Les thèmes et apports principaux de cette loi en matière d’urbanisme portent sur l’objectif de « Zéro artificialisation nette » (I) mais également sur la mise en place de multiples règles d’optimisation de l’utilisation des sols (II).
I – L’objectif « Zéro Artificialisation Nette » (ZAN)
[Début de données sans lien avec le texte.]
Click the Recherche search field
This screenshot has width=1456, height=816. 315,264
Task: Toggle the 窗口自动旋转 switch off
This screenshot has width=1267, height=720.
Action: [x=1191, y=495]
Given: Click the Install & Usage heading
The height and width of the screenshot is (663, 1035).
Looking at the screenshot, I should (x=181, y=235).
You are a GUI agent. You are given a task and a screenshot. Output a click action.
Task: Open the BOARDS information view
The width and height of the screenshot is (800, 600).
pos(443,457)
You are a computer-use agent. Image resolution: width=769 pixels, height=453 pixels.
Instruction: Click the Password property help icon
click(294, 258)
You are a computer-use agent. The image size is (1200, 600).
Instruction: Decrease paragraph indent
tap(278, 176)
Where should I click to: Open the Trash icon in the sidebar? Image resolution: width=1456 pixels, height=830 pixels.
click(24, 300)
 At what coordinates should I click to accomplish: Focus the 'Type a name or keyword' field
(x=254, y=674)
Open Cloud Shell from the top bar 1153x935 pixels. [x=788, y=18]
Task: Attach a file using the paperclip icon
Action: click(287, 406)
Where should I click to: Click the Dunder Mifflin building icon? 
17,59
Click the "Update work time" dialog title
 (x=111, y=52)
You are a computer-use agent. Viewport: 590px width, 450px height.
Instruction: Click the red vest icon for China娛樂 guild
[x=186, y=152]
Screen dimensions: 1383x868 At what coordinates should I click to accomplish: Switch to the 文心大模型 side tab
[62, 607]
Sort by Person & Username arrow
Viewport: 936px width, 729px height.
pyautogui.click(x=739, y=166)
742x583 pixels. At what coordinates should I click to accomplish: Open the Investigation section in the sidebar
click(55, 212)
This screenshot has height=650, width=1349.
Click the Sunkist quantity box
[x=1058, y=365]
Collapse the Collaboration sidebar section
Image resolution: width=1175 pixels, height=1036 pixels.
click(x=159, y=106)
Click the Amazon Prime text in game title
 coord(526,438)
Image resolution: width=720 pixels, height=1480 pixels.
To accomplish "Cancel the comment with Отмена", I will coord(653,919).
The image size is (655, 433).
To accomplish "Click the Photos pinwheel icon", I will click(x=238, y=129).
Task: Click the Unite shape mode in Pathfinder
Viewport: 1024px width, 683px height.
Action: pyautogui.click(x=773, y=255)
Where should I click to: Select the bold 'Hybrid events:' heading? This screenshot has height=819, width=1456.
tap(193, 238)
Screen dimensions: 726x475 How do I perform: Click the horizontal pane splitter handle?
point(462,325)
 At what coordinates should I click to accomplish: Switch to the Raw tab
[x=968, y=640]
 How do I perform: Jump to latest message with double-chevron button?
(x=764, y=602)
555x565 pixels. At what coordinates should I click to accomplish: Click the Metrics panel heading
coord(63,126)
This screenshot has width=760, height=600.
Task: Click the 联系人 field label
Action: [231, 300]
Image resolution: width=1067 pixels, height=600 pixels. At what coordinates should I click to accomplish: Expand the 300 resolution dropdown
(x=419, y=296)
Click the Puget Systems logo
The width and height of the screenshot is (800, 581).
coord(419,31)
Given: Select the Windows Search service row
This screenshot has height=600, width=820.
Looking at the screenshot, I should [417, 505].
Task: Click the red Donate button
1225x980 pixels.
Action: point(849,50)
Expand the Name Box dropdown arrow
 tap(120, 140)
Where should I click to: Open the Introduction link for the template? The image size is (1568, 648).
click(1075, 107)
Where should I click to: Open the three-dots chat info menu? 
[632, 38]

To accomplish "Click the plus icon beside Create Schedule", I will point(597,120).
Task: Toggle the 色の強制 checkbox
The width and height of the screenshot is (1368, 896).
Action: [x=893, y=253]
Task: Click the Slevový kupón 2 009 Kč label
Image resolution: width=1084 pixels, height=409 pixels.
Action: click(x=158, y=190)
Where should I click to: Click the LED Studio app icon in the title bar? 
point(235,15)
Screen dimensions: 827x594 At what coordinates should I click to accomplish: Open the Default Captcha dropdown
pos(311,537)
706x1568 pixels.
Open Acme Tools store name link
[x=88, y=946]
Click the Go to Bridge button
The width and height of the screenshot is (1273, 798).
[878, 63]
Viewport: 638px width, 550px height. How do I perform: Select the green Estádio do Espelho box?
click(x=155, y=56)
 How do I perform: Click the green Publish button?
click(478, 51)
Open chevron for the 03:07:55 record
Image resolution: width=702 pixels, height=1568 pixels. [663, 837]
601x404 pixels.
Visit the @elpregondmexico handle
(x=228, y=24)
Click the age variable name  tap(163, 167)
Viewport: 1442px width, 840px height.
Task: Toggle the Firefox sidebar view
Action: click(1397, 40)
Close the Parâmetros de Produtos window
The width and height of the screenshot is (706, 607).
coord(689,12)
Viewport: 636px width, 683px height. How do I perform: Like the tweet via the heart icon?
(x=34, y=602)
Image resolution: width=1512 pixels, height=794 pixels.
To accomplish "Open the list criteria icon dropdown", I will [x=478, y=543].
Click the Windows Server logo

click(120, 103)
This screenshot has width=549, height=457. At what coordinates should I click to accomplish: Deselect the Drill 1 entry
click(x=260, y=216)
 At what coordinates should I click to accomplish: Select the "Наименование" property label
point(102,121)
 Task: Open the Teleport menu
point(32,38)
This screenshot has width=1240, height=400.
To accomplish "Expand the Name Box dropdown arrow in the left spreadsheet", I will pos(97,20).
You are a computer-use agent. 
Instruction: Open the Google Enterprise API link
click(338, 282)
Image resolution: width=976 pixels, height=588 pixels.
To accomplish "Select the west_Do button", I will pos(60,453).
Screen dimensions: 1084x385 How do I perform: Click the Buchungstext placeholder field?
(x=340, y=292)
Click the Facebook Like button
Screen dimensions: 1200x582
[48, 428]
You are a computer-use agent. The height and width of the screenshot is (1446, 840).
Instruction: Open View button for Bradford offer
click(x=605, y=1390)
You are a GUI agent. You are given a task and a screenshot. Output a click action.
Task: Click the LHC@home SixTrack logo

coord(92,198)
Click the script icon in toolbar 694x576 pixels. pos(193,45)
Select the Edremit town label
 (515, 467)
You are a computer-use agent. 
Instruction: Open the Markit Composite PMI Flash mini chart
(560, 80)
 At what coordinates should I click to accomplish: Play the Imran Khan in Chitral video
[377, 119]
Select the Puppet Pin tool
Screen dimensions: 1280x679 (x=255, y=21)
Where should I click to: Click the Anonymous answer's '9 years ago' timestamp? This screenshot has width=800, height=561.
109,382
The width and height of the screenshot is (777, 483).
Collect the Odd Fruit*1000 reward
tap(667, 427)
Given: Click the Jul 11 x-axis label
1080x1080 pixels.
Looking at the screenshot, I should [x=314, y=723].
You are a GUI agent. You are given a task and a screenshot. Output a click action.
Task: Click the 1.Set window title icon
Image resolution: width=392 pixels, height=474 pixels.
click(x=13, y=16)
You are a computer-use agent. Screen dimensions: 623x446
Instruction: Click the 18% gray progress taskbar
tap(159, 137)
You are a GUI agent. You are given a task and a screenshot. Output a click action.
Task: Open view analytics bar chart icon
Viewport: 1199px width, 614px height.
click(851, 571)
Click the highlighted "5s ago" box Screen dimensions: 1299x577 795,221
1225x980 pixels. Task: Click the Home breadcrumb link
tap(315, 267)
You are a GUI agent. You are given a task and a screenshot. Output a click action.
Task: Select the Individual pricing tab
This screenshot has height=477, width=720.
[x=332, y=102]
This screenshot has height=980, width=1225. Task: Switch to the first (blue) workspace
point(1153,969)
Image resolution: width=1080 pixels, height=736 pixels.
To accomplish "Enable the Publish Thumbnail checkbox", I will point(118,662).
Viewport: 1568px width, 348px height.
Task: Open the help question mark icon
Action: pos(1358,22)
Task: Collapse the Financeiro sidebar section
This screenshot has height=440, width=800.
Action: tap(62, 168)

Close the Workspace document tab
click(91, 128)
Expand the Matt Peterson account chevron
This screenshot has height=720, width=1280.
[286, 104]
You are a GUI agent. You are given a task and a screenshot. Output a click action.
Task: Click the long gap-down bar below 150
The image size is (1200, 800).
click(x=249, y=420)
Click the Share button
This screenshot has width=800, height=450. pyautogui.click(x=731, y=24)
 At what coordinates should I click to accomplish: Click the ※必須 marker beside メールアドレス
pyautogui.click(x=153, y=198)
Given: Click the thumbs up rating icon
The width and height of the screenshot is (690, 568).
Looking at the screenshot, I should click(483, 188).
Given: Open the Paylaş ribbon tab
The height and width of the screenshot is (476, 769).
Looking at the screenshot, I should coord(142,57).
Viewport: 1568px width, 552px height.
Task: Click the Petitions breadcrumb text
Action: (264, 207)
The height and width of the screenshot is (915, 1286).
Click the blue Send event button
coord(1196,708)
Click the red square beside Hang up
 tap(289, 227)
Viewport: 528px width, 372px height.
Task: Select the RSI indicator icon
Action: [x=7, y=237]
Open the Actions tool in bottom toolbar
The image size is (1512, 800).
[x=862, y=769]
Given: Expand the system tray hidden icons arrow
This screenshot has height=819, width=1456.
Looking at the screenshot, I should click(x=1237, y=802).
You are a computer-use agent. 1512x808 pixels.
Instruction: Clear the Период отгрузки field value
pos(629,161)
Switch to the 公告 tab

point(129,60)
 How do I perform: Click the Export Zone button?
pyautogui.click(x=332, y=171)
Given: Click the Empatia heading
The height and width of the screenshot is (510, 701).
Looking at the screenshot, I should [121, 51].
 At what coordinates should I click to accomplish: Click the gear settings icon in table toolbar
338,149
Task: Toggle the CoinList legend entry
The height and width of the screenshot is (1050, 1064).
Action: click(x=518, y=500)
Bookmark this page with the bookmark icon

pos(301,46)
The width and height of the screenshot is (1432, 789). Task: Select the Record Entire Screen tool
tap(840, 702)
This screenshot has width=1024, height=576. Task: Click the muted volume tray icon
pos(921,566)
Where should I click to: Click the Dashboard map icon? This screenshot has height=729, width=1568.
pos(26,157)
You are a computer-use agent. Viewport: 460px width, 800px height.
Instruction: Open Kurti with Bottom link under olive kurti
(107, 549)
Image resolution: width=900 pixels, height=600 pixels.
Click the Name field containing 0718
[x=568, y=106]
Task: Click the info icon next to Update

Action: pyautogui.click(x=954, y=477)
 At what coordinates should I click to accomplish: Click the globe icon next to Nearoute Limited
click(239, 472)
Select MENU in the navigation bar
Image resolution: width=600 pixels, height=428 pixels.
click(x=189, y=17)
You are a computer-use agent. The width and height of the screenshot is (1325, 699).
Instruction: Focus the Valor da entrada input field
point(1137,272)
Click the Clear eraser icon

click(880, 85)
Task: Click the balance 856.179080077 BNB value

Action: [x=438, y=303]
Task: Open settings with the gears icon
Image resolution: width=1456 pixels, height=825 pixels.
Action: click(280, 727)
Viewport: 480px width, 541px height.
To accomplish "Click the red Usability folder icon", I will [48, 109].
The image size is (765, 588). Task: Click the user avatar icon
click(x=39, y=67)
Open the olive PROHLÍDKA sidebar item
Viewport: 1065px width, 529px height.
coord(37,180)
L’objectif posé par le chapitre III de la loi « Lutter contre l’artificialisation des sols en adaptant les règles d’urbanisme » est de réduire l’artificialisation des sols de sorte que « le rythme de l’artificialisation des sols dans les deux années suivant la promulgation de la présente loi [soit] tel que, sur cette période, la consommation totale d’espace observée à l’échelle nationale soit inférieure à la moitié de celle observée sur les dix années précédant cette date ».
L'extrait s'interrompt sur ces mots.